• What you need to do: Write out every line of the material below word for word, changing nothing.

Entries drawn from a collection
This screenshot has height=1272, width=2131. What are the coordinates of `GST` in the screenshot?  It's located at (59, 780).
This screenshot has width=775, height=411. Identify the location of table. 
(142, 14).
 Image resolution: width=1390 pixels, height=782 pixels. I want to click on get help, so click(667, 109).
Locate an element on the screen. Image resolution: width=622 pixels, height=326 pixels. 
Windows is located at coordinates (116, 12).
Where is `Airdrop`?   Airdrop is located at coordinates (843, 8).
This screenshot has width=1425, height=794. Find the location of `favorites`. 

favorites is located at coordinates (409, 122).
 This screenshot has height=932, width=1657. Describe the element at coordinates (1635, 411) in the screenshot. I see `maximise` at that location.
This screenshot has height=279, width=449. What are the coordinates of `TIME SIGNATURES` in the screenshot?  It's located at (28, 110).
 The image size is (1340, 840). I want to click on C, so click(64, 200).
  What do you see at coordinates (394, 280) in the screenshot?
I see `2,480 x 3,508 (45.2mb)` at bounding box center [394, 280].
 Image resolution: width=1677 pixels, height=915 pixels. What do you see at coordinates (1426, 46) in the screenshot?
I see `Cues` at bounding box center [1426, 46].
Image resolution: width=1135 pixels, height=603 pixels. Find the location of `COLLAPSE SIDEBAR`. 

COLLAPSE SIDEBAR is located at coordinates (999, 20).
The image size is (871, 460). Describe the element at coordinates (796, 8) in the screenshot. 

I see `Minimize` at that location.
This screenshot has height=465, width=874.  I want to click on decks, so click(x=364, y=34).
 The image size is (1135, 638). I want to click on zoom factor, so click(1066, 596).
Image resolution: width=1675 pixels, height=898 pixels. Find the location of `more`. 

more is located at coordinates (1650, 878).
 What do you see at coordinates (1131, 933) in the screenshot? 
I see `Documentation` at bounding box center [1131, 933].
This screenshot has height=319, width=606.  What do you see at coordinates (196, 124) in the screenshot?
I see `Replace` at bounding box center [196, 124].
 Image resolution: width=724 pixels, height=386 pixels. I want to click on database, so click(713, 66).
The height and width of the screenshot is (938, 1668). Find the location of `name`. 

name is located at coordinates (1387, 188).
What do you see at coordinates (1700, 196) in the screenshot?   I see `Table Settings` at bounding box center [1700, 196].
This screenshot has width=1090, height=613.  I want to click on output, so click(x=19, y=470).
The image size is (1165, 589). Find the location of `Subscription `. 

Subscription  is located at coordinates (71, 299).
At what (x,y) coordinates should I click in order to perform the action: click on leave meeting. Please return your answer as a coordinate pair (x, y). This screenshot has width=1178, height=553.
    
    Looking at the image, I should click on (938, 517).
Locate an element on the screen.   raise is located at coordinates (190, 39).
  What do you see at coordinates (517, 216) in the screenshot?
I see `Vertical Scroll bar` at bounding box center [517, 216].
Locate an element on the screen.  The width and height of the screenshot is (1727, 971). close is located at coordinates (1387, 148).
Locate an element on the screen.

• Result of this exercise:
This screenshot has height=1272, width=2131. What are the coordinates of `GST` in the screenshot?  It's located at (59, 780).
This screenshot has width=775, height=411. Identify the location of table. 
(142, 14).
 Image resolution: width=1390 pixels, height=782 pixels. I want to click on get help, so click(667, 109).
Locate an element on the screen. Image resolution: width=622 pixels, height=326 pixels. 
Windows is located at coordinates (116, 12).
Where is `Airdrop`?   Airdrop is located at coordinates (843, 8).
This screenshot has width=1425, height=794. Find the location of `favorites`. 

favorites is located at coordinates (409, 122).
 This screenshot has height=932, width=1657. Describe the element at coordinates (1635, 411) in the screenshot. I see `maximise` at that location.
This screenshot has height=279, width=449. What are the coordinates of `TIME SIGNATURES` in the screenshot?  It's located at (28, 110).
 The image size is (1340, 840). I want to click on C, so click(64, 200).
  What do you see at coordinates (394, 280) in the screenshot?
I see `2,480 x 3,508 (45.2mb)` at bounding box center [394, 280].
 Image resolution: width=1677 pixels, height=915 pixels. What do you see at coordinates (1426, 46) in the screenshot?
I see `Cues` at bounding box center [1426, 46].
Image resolution: width=1135 pixels, height=603 pixels. Find the location of `COLLAPSE SIDEBAR`. 

COLLAPSE SIDEBAR is located at coordinates (999, 20).
The image size is (871, 460). Describe the element at coordinates (796, 8) in the screenshot. 

I see `Minimize` at that location.
This screenshot has height=465, width=874.  I want to click on decks, so click(x=364, y=34).
 The image size is (1135, 638). I want to click on zoom factor, so click(1066, 596).
Image resolution: width=1675 pixels, height=898 pixels. Find the location of `more`. 

more is located at coordinates (1650, 878).
 What do you see at coordinates (1131, 933) in the screenshot? 
I see `Documentation` at bounding box center [1131, 933].
This screenshot has height=319, width=606.  What do you see at coordinates (196, 124) in the screenshot?
I see `Replace` at bounding box center [196, 124].
 Image resolution: width=724 pixels, height=386 pixels. I want to click on database, so click(713, 66).
The height and width of the screenshot is (938, 1668). Find the location of `name`. 

name is located at coordinates (1387, 188).
What do you see at coordinates (1700, 196) in the screenshot?   I see `Table Settings` at bounding box center [1700, 196].
This screenshot has width=1090, height=613.  I want to click on output, so click(x=19, y=470).
The image size is (1165, 589). Find the location of `Subscription `. 

Subscription  is located at coordinates (71, 299).
At what (x,y) coordinates should I click in order to perform the action: click on leave meeting. Please return your answer as a coordinate pair (x, y). This screenshot has width=1178, height=553.
    
    Looking at the image, I should click on (938, 517).
Locate an element on the screen.   raise is located at coordinates (190, 39).
  What do you see at coordinates (517, 216) in the screenshot?
I see `Vertical Scroll bar` at bounding box center [517, 216].
Locate an element on the screen.  The width and height of the screenshot is (1727, 971). close is located at coordinates (1387, 148).
Locate an element on the screen.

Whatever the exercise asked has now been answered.